Вот что пишет о жаворонке Бюффон: «Он принадлежит к числу редких птиц, которые поют на лету; чем выше он поднимается, тем сильнее напрягает голос».
И еще: «Говорят, этим птицам ненавистны некоторые звезды, например Арктур, и они перестают петь, когда эта звезда начинает восходить одновременно с солнцем, что бывает, по-видимому, как раз перед их линькой: надо думать, им ничто не помешало бы линять, если бы не восход Арктура».
Жаворонки пели, словно обезумев: они изо всех сил торопили день, не спешивший расписывать своими красками бледные скалы.
А еще они могли показаться сонмом ангелов, пытающихся приподнять над этими высокими травами, истерзанными ледяным ветром, громадную крышку темноты.
Да отворяется ли она вообще, эта дверь? Во всяком случае, без их крика, призывающего на землю дневной свет, ее не открыть.
В стремительном подъеме, в пении этих маленьких птичек было неистовство, которое и сейчас ставит меня в тупик. На что их песня была не похожа, так это на арии, приводящие в восхищение салонную публику, на томные элегии! Ее сверлящие звуки, разносясь в почти полной темноте и смешиваясь с похрустыванием заиндевелой травы, терзали и слух, и небеса. Как ни странно, чувствовалась явная связь, зависимость между этими криками и еще яркими, ничуть не побледневшими звездами.

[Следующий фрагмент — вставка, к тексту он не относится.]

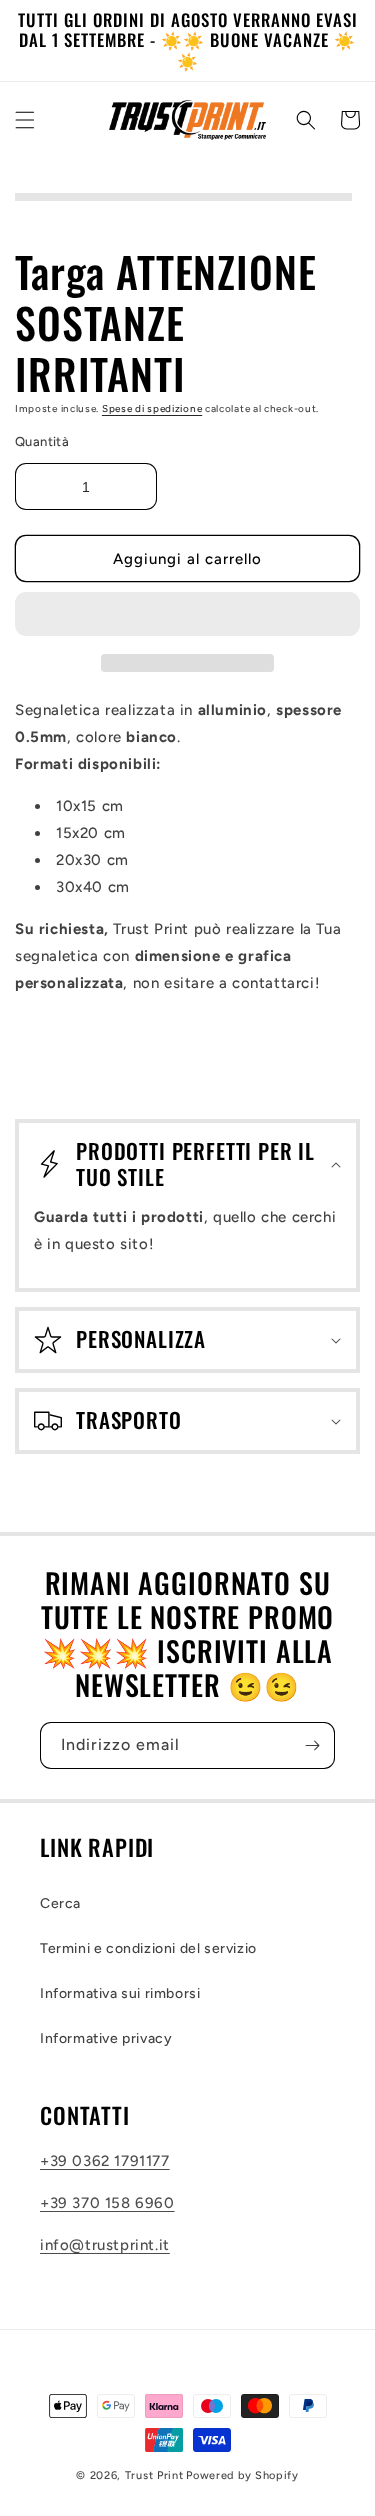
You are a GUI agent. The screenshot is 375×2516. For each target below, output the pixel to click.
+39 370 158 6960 (107, 2203)
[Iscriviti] (312, 1745)
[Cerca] (306, 120)
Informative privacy (106, 2038)
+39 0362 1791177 (105, 2161)
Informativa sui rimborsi (120, 1993)
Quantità (42, 441)
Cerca (60, 1903)
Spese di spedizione (152, 408)
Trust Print (154, 2475)
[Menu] (25, 120)
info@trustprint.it (105, 2245)
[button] (187, 615)
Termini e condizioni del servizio (148, 1948)
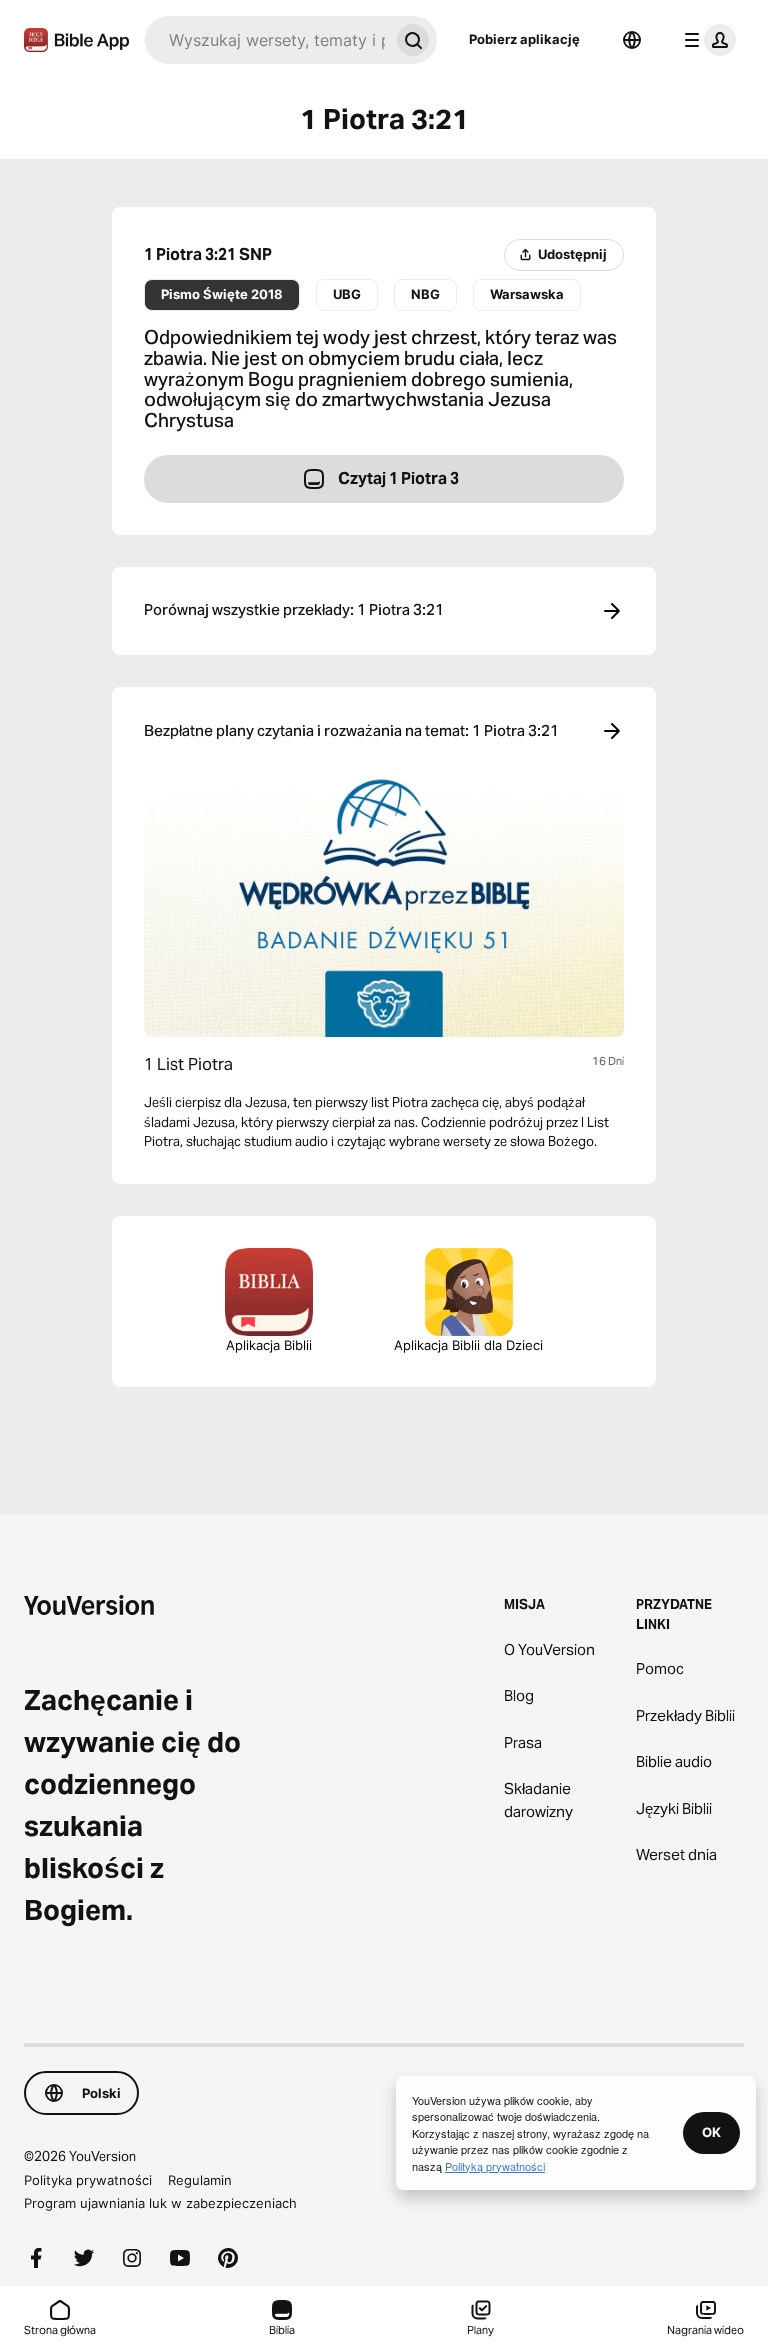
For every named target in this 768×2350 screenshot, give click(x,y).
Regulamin (200, 2180)
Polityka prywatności (88, 2180)
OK (711, 2132)
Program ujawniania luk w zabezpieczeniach (160, 2203)
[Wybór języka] (632, 40)
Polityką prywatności (495, 2166)
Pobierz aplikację (524, 39)
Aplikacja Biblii (269, 1345)
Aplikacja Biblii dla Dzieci (468, 1345)
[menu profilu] (706, 40)
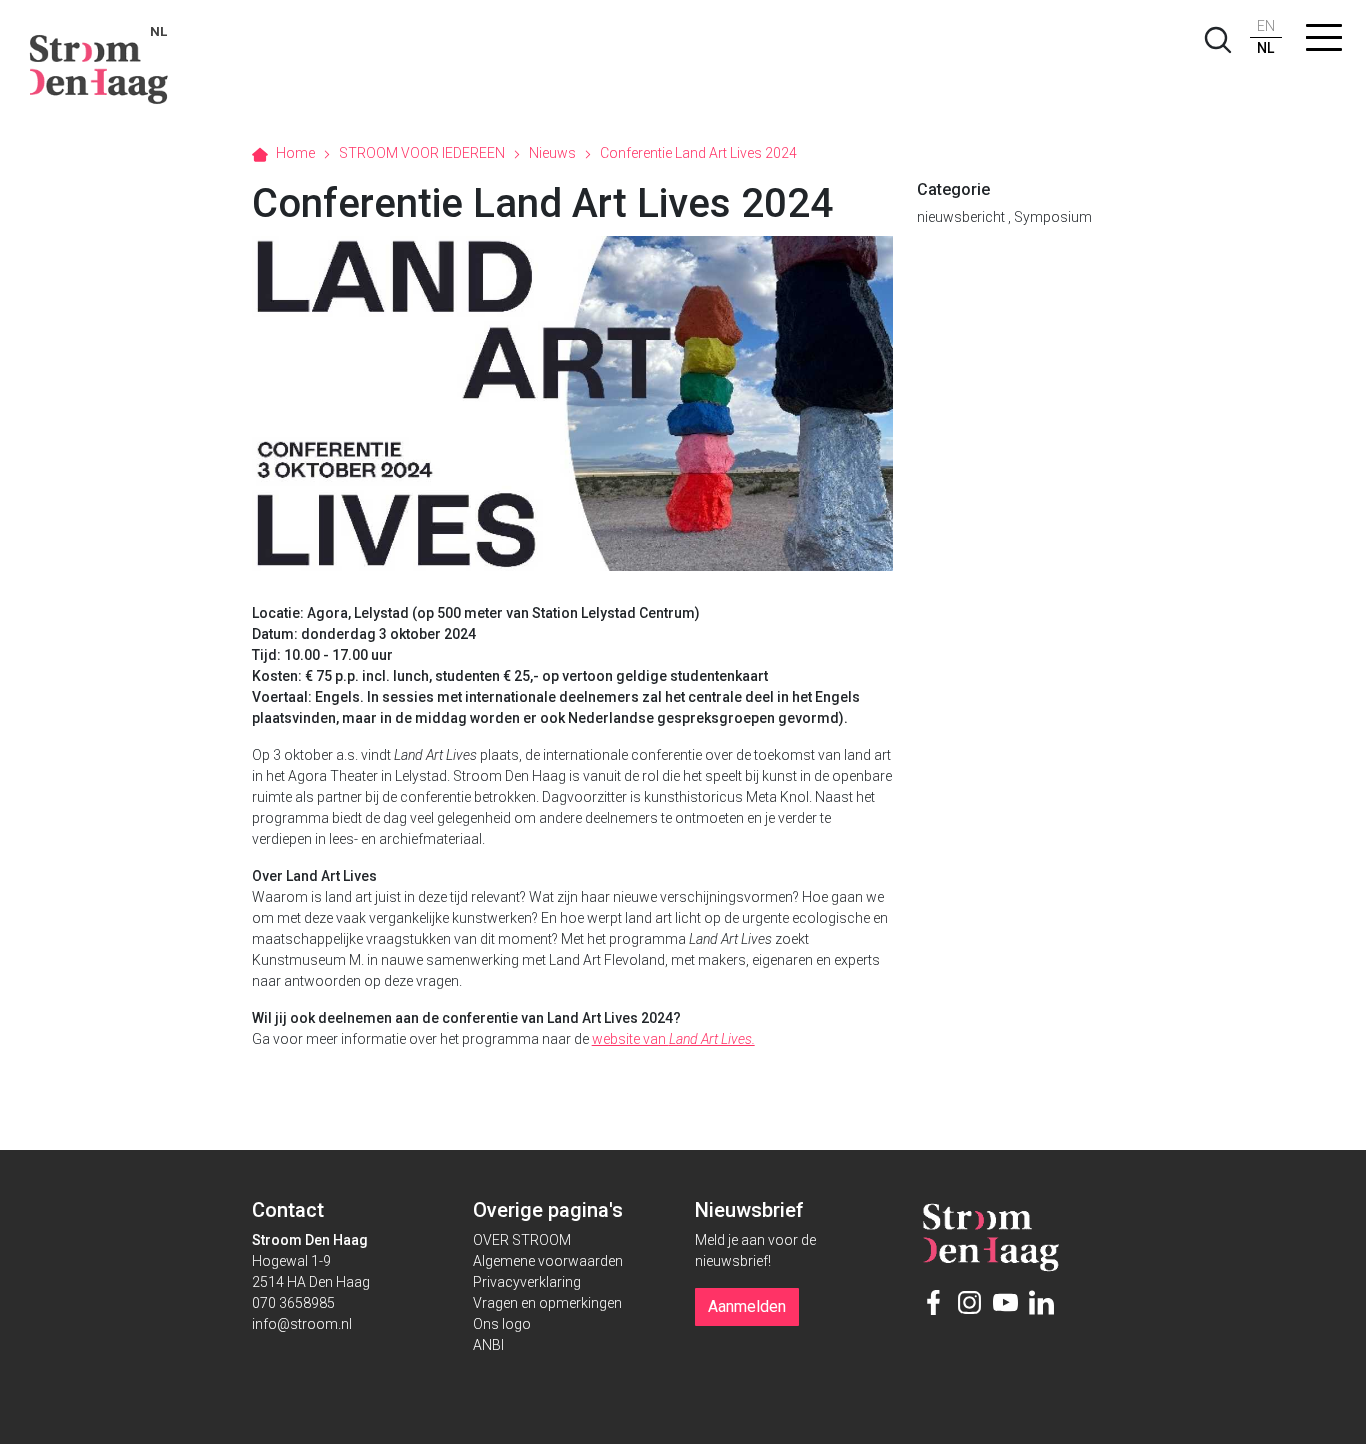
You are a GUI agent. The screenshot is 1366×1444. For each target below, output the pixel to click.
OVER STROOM (522, 1240)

Лазарь, еще лежащий в своей пещере.
И они, неустанно поющие над блеклыми скалами,
невидимые, упорные, безумные.
Кто еще хоть когда-нибудь так кричал, призывая день?
Пронзительней звезд, среди которых они, похоже, хотели исчезнуть.

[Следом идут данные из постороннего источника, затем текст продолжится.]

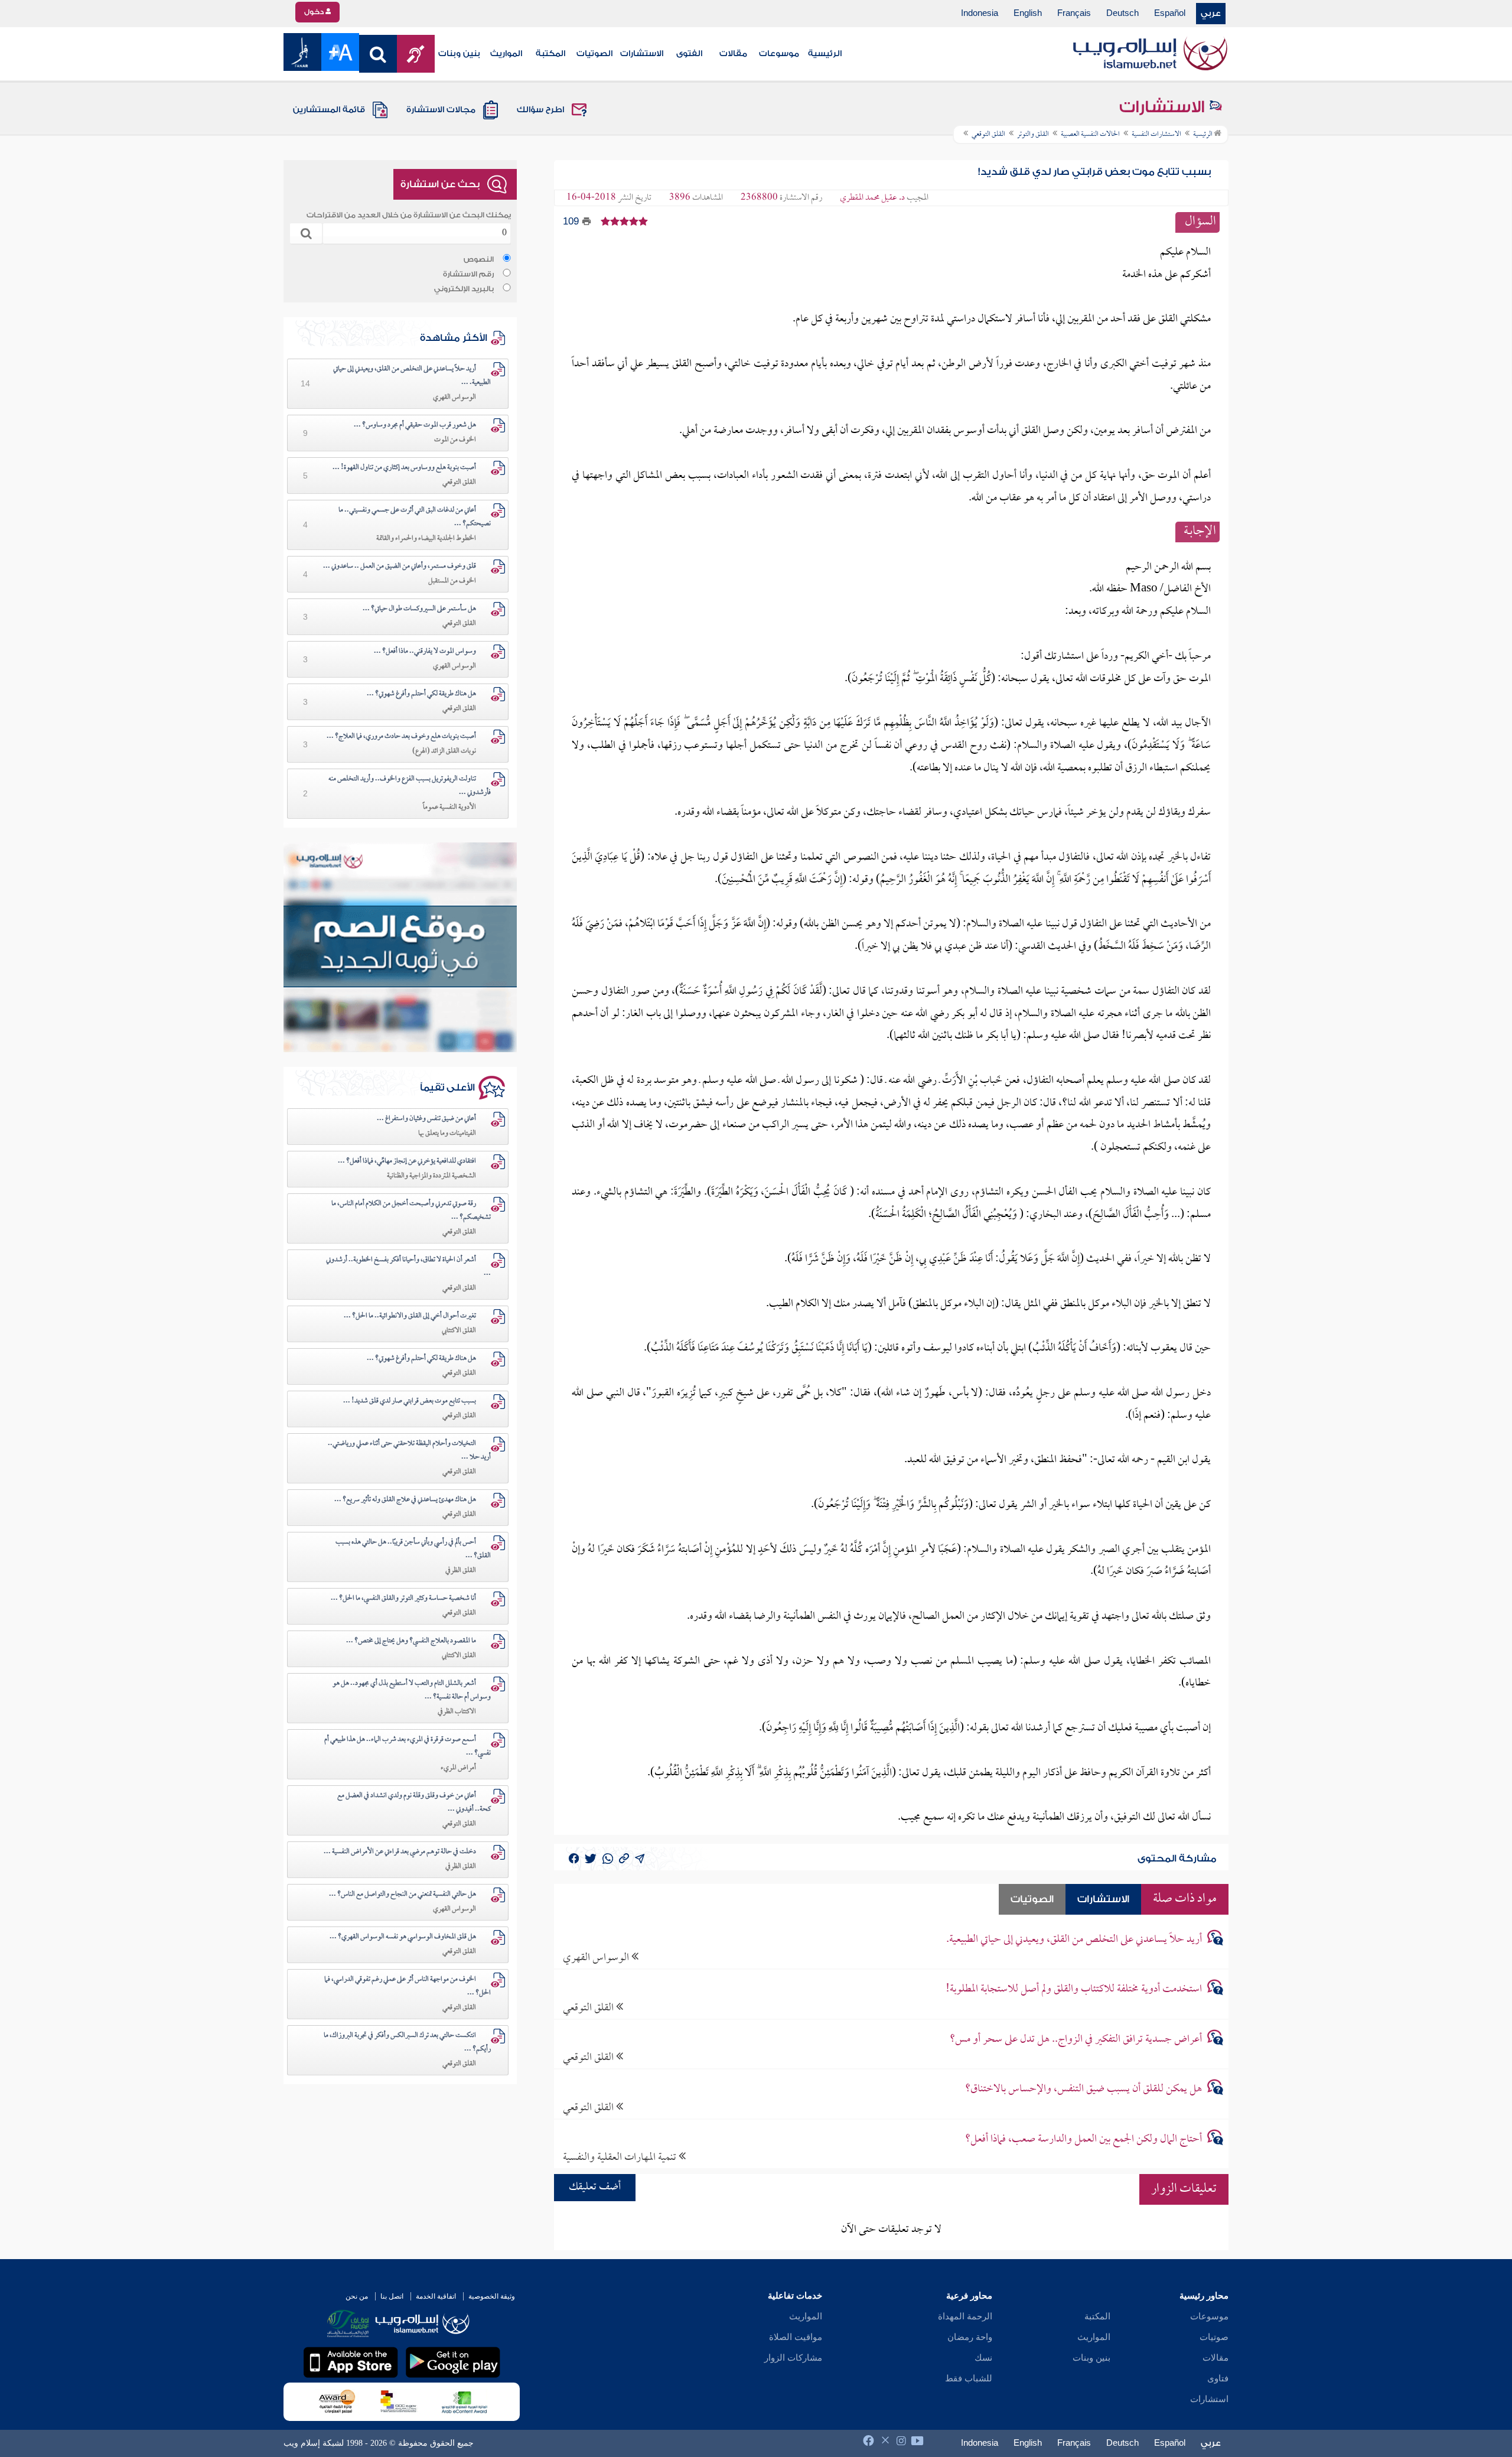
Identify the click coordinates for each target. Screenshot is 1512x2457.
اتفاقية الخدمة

Вот что поражало больше всего: эти тусклые скалы, этот оглушающий холод и этот безумный вызов, брошенный небесам, попытка заставить их наконец озариться светом, попытка воскрешения, попытка извлечь Лазаря из его каменной могилы: приподнять чудовищно тяжелую плиту ночной тьмы.
Все струны напряжены до предела, все вот-вот разорвутся.

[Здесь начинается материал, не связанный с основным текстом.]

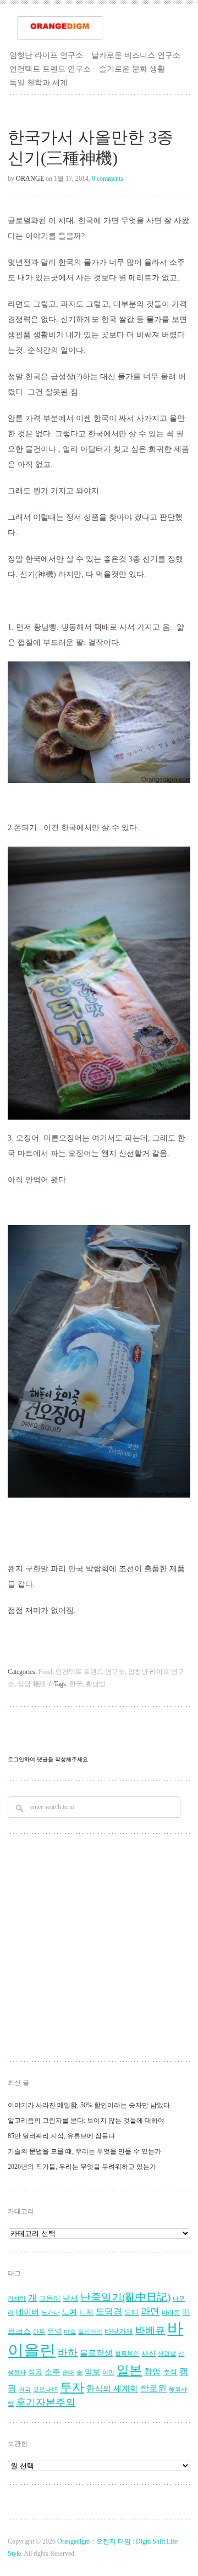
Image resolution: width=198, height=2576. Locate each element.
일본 (129, 2370)
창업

Как и гора, во власти тьмы и жгучего холода, замерзая под ветром, боронившим траву, я ждал озаряющего света, я хотел выйти из гробницы, подобно воскресшему Лазарю.
Я был мертв, как он, и я по-прежнему цепенел бы под хлещущим ветром, под ударами его бича,
если бы не эта внезапно вспорхнувшая стайка птиц, невидимых, превратившихся в ракеты собственного неустанного крика;
и пока продолжалось их восхожденье по черным ступеням, мне казалось, что они стараются приподнять черную могильную плиту
или дружно стучат в какую-то дверь,
как неудержимые крохотные ангелы, как упорные маленькие мастеровые, у которых нет иных инструментов, кроме этих режущих голосов (радостных ли, отчаянных — не поймешь),
чтобы поднять эту черную плиту, чтобы стучать и стучать в эту дверь, которая, казалось, никогда не качнется на своих каменных петлях.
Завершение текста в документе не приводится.